Nearly half of GPs back euthanasia – survey
3News 20 February 2015
Nearly half of Kiwi doctors are in favour of euthanasia, or physician-assisted dying (PAD), according to a survey covered in the New Zealand Medical Journal today.
This lags well behind public support for PAD, which was measured at 82 percent in January by researchers at the University of Auckland.
But the survey’s validity is being questioned by the NZMJ’s editors, who say it does “relatively little to further our knowledge”.
According to a letter to the NZMJ from Voluntary Euthanasia Society chairman Dr Jack Havill, 200 GPs in the Waikato District Health Board area were sent letters presenting three different scenarios concerning PAD. The survey’s results were based on 78 responses.
The first question asked: “Given adequate safeguards against abuse, do you support the passing of a law to allow a medical practitioner to give assistance to die, on request from a competent patient, 18 years and older, where the patient has end stage terminal disease (eg cancer), or is suffering from irreversible unbearable suffering (eg motor neurone disease, end stage respiratory failure)?”
Thirty-seven GPs (47.3 percent) said they support PAD in this situation. An equal number oppose it, and four are unsure.
The second question posed a similar scenario, except this time the patient – while still able to do so –writes a directive authorising PAD in the event they become incompetent.
The same number of GPs – 47.3 percent backed PAD in this circumstance, with fewer opposed (43.6 percent) and more unsure (9 percent).
The third question asked doctors if they would support PAD in the following scenario, provided the patient had given approval while still competent: “If I develop severe dementia resulting from Alzheimer’s disease, or degenerative brain disease due to arterial disease or other agency, where my mental competence has deteriorated to the extent that I am no longer able to recognise close relatives or friends, and am totally dependent on others for basic physical needs e.g. eating food and drinking fluids, spoon feeding, toileting for incontinence, dressing, I would request that I be given medical assistance to die.”
Only 31 of the 78 doctors said they’d support PAD in this case (39.5 percent), with half opposed and the rest unsure.
Dr Havill says the results show nearly half of GPs “support or would probably support” euthanasia in certain circumstances, and that it is “reasonably certain” that New Zealand will adopt some form of PAD law in the next few years.
“Hopefully our professional medical and nursing bodies can take part in the framing of the law and regulations as this happens.”

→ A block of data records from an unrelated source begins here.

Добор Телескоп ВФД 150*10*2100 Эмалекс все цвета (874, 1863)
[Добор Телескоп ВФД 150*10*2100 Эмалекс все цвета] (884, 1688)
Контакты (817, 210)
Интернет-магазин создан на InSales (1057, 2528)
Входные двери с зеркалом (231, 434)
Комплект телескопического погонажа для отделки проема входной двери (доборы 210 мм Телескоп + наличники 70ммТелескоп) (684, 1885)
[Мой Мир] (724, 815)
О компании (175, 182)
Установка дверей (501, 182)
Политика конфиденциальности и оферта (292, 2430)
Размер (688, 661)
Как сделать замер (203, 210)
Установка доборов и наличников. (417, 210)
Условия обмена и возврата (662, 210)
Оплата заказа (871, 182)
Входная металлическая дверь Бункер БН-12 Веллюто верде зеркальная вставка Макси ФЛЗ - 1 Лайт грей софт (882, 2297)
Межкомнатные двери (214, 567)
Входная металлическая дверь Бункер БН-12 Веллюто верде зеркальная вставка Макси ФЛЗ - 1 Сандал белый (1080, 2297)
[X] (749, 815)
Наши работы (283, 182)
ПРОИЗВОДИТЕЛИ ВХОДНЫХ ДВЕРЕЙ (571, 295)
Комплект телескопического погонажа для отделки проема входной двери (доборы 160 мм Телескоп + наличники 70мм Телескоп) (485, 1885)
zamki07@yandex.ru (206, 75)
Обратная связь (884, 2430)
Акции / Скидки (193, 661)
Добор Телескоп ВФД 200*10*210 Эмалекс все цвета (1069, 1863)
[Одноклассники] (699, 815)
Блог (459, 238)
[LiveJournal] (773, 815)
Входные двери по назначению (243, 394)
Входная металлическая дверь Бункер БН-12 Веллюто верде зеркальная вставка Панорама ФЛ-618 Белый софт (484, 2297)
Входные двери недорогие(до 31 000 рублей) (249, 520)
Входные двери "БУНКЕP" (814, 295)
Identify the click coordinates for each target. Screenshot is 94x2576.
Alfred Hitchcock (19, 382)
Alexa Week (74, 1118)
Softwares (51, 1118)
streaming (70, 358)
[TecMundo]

But the study’s methodology has been questioned by editors of the NZMJ, who say the survey’s response rate was “poor”, and it is likely that “only those GPs with firm views, supportive or otherwise, who bothered to reply”.
“But nonetheless, that about 40 Waikato GPs would be willing to hasten the deaths of their patients, even if they are mentally incompetent, is noteworthy,” writes Assoc Prof Sandy Macleod of the Health Sciences Centre at the University of Canterbury.
“We certainly need to manage the dying better. We need good research, wise expert opinion and fair legislation. We lack these. Dying is not invariably easy, and clumsy medicine can aggravate it.
“But is it best to give up and terminate life by the violence of non-physiological pharmacology?”